ASSASSINATO E ASSASSÍNIO: Depois de acesa discussão aqui na nau, o nosso Comandante enviou um e-mail à Bomba Inteligente, onde sustentava que a palavra inglesa assassination se teria formado a partir do francês assassinat e que, em consequência, "assassinato" seria um galicismo.
A genealogia das palavras é uma coisa curiosa.
É verdade que a maioria das palavras inglesas de raiz latina se formaram a partir do anglo-normando (até ao séc. XI, a influência do latim foi diminuta e quase exclusivamente relacionada com a religião cristã) e são, em regra, uma segunda designação para significados que já possuíam, na altura, um nome anglo-saxónico (de raiz germânica) - à excepção, porventura, de gastronomy...
Alguns termos franceses passaram a coabitar com os originais saxónicos, ganhando uma certa autonomia no contexto em que eram utilizados: pig e cow continuaram a designar os ditos animais, que todavia, ao chegarem à mesa da aristocracia normanda, se transformavam em pork e beef.
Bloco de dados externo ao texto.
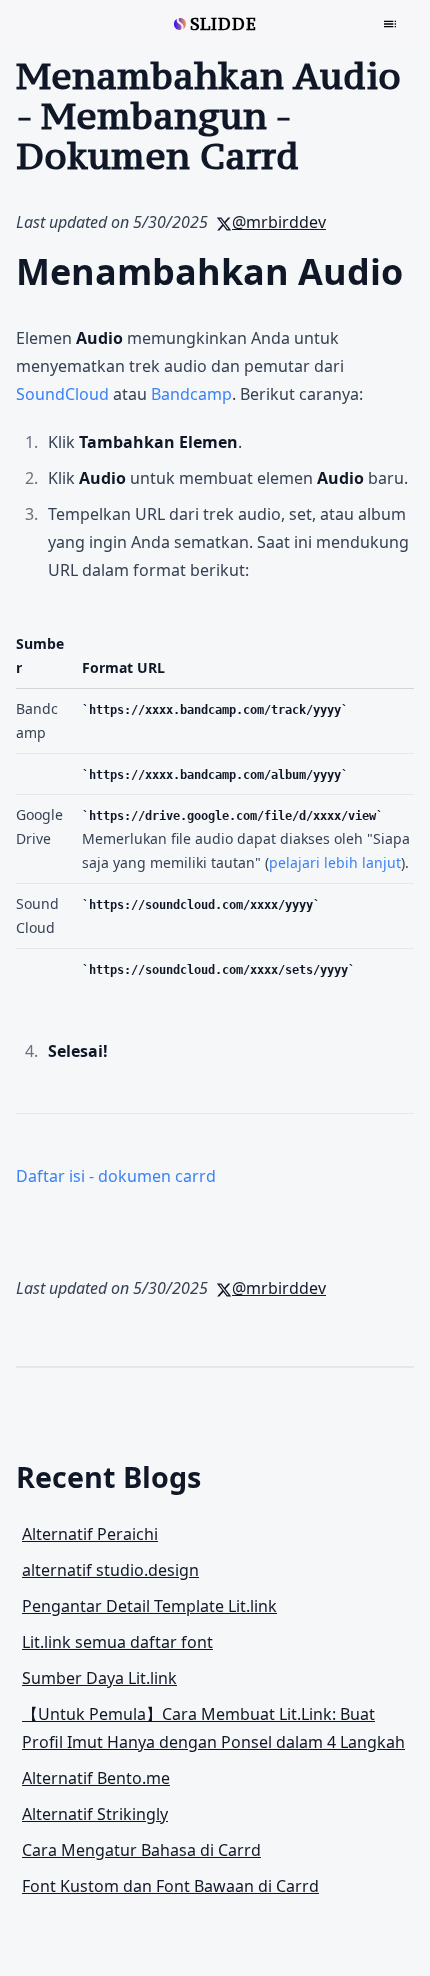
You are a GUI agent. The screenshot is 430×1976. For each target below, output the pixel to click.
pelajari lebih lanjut (335, 862)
Outros termos substituiram as palavras anglo-saxónicas homólogas, por força do domínio, pelos normandos, de certo sector ou aparelho político-social: é o caso de crime, indict, jury, verdict, judge, etc.
No que diz respeito aos nomes dos crimes, não parece possível estabelecer uma regra. Se não existem dúvidas de que corruption provém do francês antigo e theft do germânico, murder vem do inglês antigo morthor, que por sua vez foi gerado (tal como o francês murdre/meurtre) pelo germânico mur-thra, o qual procede da raiz indo-europeia mer- - sim, a mesma que terá dado o latino mors.
Por seu lado, a etimologia da palavra assassínio parece estar numa terceira via entre as hipóteses avançadas pela Charlotte e pelo FNV (ver post abaixo), derivando (via italiano) do árabe assassiyun (os que são fiéis ao "fundamento" da fé - assass), nome por que eram conhecidos os membros de uma seita ismaelita do séc. XII e cuja crueldade levava alguns a dizer que só a ingestão de drogas (haschichiyun) podia explicar tais actos (ver, p. ex., este texto de Margarida Santos Lopes, no Livro de Estilo - Público / Fevereiro de 1998).
Seja como for, aquela etimologia é congruente com a noção de que o assassínio é um homicídio particularmente grave. As Sete Partidas (séc. XIII) já diziam: "assesinos son llamados una manera que ha de omes desesperados, e malos, que matan a los omes a trayción, de manera que non se pueden dellos guardar" (P. VII, 27, 3). Desde então, e até hoje, os espanhóis conservam na sua lei, como homicídio qualificado, o crime de asesinato, tal como os franceses conservam o assassinat e os suíços (na versão italiana) o assassinio.
Pode então concluir-se que, se for verdade que o termo foi importado do árabe, em primeira mão, pelos italianos, a nossa palavra é mais fiel ao "original" do que assassinat, assassination, ou asesinato. Embora, como se viu, murder esteja linguisticamente mais próximo do português do que assassínio ...
Esta coisa da genealogia das palavras é muito traiçoeira.